Task brief
Copy all data exactly. Skip pictures.

[Screenshot grounding data]
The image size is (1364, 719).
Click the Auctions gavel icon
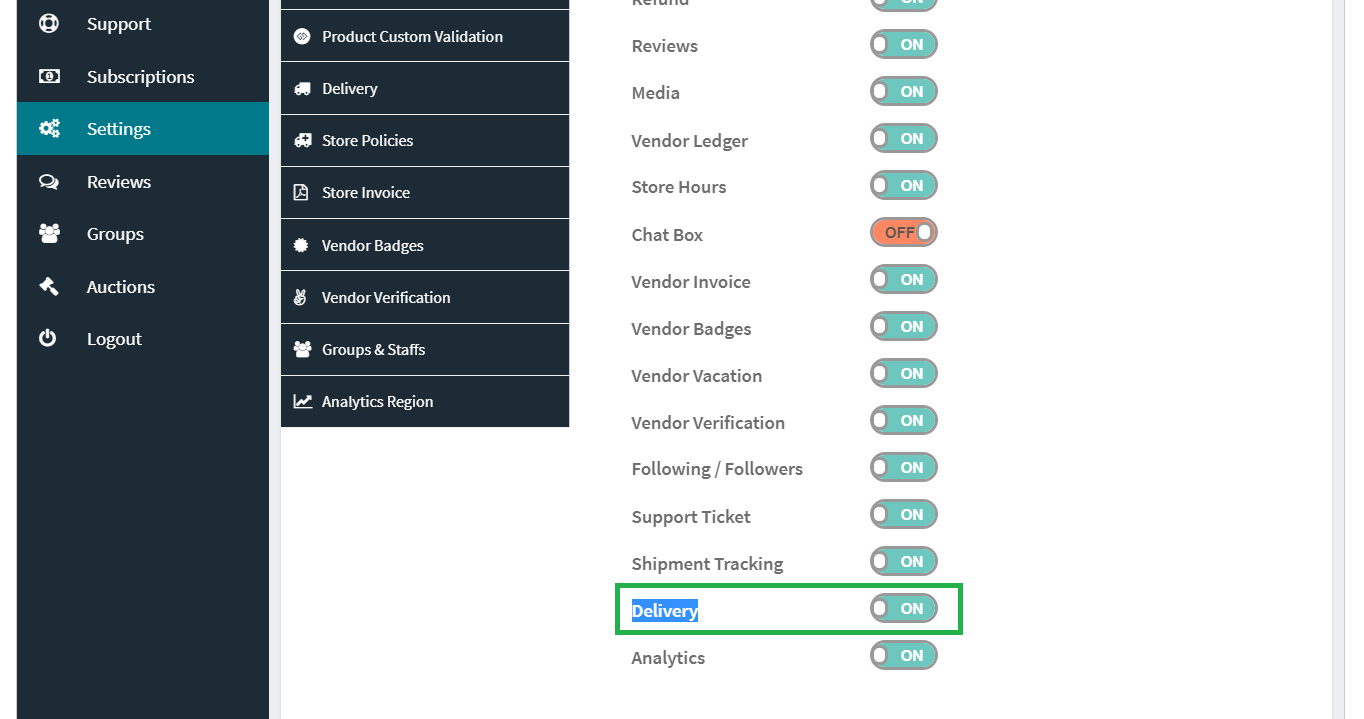pos(48,286)
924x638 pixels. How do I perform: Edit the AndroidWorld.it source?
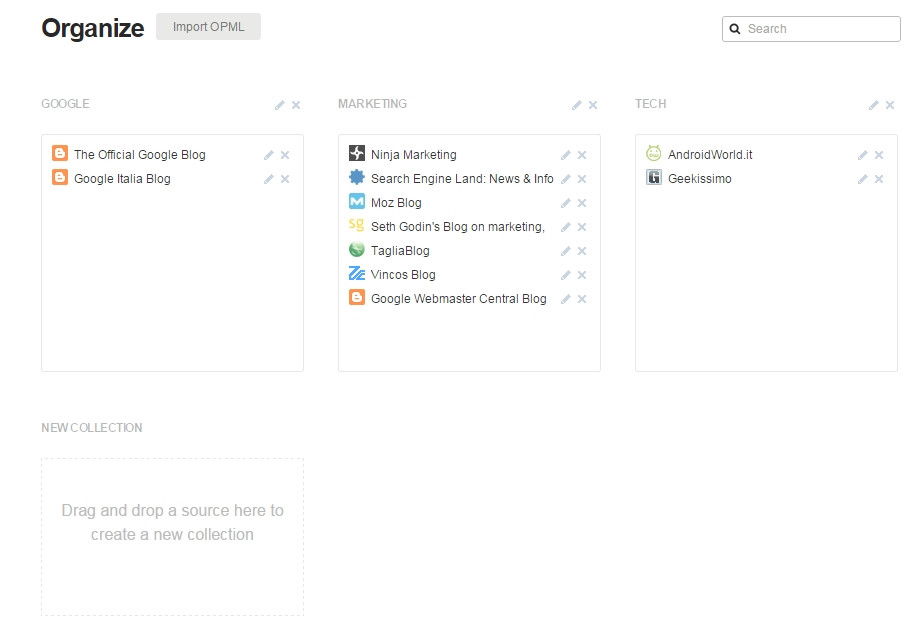(x=862, y=155)
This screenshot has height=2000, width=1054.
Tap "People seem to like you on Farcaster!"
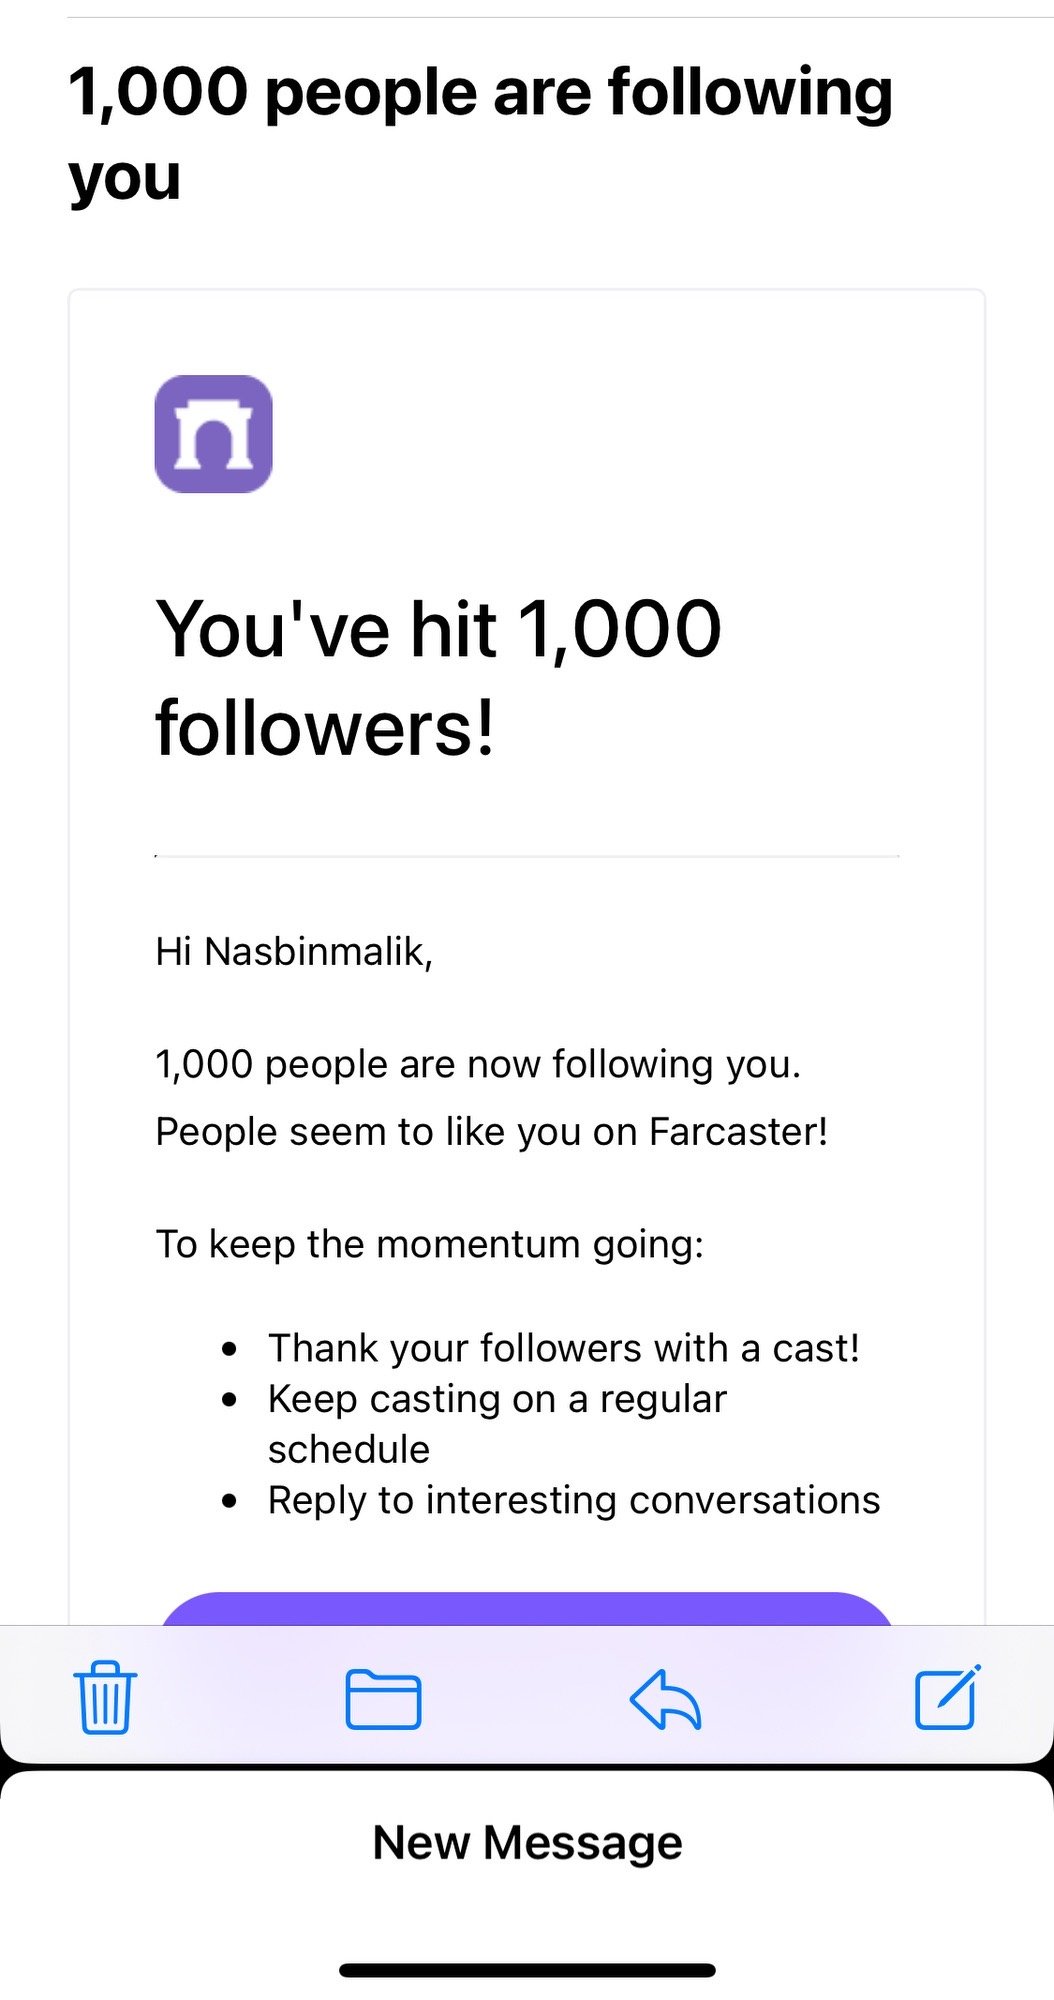click(491, 1132)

Result of this task
The image size is (1364, 719).
Click the Auctions gavel icon
pos(48,286)
924x638 pixels. How do I perform: Edit the AndroidWorld.it source?
(x=862, y=155)
This screenshot has height=2000, width=1054.
Tap "People seem to like you on Farcaster!"
click(491, 1132)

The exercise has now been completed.